With 150 on the board, England will have felt that they had a chance at the innings break, but they were going to need to take wickets – a required rate of under 8-an-over wasn’t going to trouble Australia if batters got set, and so it proved. Ironically, Australia also only had 3 batters make double-figures,  but the difference was that those 3 – Mooney, McGrath and Gardner – did it up top, so although Australia went into the death still needing 8-an-over, they had the wickets in hand to handle any calamity.

With 16 still needed off the last two overs, England made the interesting decision to bowl Lauren Bell in the 19th, saving Ecclestone for the last. The theory these days is generally that the 19th is the key over – that’s “make or break” time, when you bowl your best bowler, hoping that they can keep the ask high enough for the 20th over that the pressure of it being the “final over” does the rest. Bell going for 11 off the 19th probably reinforces that case, though she did take the wicket of Perry with a lovely slower ball.

This left Ecclestone with a lot of work to do, defending 5 off 6 balls. Sutherland sent the first of those 6 balls back with interest over Ecclestone to the boundary, leaving Australia needing just one more; but the pressure then got to Sutherland, and after two dots she panicked, edging behind to leave us all wondering if a super-over was on the cards, with that one still required off two remaining deliveries. Could Ecclestone pull off the miracle? She could not… and it was probably too much to expect. Georgia Wareham got just enough on her first ball to dash through for the single, and Australia won with a single ball to spare.

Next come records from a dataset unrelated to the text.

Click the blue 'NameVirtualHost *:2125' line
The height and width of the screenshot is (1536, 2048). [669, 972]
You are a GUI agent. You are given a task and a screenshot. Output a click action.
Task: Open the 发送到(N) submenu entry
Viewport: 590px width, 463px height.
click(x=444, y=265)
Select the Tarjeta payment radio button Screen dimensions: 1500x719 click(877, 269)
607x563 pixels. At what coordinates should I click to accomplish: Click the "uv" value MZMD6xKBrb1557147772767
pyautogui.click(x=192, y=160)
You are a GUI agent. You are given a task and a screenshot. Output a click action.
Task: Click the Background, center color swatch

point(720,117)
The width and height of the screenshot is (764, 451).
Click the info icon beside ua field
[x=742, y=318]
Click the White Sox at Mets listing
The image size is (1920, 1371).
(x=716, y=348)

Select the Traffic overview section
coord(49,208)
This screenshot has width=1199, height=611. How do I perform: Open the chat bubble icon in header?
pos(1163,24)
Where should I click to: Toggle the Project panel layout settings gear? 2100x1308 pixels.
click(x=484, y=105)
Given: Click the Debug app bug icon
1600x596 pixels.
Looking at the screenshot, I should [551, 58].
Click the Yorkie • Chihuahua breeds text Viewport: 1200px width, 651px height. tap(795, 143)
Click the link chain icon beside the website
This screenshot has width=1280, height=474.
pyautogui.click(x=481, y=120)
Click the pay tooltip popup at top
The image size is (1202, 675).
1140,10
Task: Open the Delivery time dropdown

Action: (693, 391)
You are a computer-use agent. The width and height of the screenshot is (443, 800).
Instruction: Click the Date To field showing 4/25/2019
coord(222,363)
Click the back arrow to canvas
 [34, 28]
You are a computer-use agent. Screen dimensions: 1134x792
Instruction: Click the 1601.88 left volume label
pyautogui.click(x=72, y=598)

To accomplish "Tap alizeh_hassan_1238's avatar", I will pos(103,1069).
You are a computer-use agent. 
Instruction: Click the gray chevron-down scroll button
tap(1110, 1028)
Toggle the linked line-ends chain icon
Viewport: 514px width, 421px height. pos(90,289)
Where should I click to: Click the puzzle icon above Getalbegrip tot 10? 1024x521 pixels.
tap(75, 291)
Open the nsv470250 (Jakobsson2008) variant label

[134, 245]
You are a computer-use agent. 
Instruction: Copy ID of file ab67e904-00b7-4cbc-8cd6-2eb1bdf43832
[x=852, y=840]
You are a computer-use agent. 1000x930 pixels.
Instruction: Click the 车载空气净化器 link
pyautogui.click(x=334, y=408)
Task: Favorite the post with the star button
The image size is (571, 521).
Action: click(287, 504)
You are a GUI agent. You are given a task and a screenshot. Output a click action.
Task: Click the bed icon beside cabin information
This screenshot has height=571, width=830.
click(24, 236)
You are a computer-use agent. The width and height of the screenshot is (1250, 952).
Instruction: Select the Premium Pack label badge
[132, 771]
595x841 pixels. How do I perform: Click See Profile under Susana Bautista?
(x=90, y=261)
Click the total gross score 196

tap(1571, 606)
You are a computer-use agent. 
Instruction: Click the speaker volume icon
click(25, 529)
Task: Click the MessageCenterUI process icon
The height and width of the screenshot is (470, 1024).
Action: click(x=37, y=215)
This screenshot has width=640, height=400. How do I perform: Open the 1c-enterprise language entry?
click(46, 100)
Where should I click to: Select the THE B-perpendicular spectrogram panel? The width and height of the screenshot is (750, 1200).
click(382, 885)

The Ashes still aren’t mathematically gone – if England win all of the remaining games, they can still snatch back the trophy; and today will have given them hope (false hope, perhaps, but still hope) that they can challenge Australia on their day. But they now need “their day” to come 5 times in the next 3 weeks, and that feels like optimism taken too far.

One thought on “WOMEN’S ASHES 1st T20 – Scrappy Dappy Do

  1. England were very sloppy in places although it was nice to see Dunkley and Jones come a bit more alive in their best format. Mooney nearly managed to make a mess of the timing of the run chase, leaving it very late to get home although she wasn’t helped by a mini-collapse at the other end. For England, the damage had already been done by McGrath and Gardner. Gibson and the spinners bowled well, although Davies had a game to forget and was too wayward.

    Australia seem to have forgotten that England haven’t won the series for so long, that a win should hardly register with them. Truth is the women’s Ashes is just like another bilateral series for Australia, no more prestigious than any other against NZ, SA or India. Australia seem intent on winning in as risk-free and boring a manner as possible, whilst England seem intent on losing in as exciting a way as possible. The end result of this strange mish-mash of the clinical and perennially un-clinical are games that appear close, but only ever had one winner really. This gives the series a strangely forced and disconnected feel, that won’t do as much for the profile of women’s cricket as it should.

    The series was in all probability of course, over before it started, but doesn’t mean England can’t do better than 2019. Then, England picked up 4 points which they will struggle to do this time, but there were 2 woeful performances – Canterbury (ODI) and Chelmsford (iT20) which we could try and avoid plumbing the depths of this time. If those types of thrashings could be avoided, it will give a sense of consistency even if the level isn’t where we want it to be.

    I don’t think this series will define Jon Lewis’ tenure and he probably won’t exit after it, but I’m still not that impressed by him yet – he’s made a lot of mistakes so far.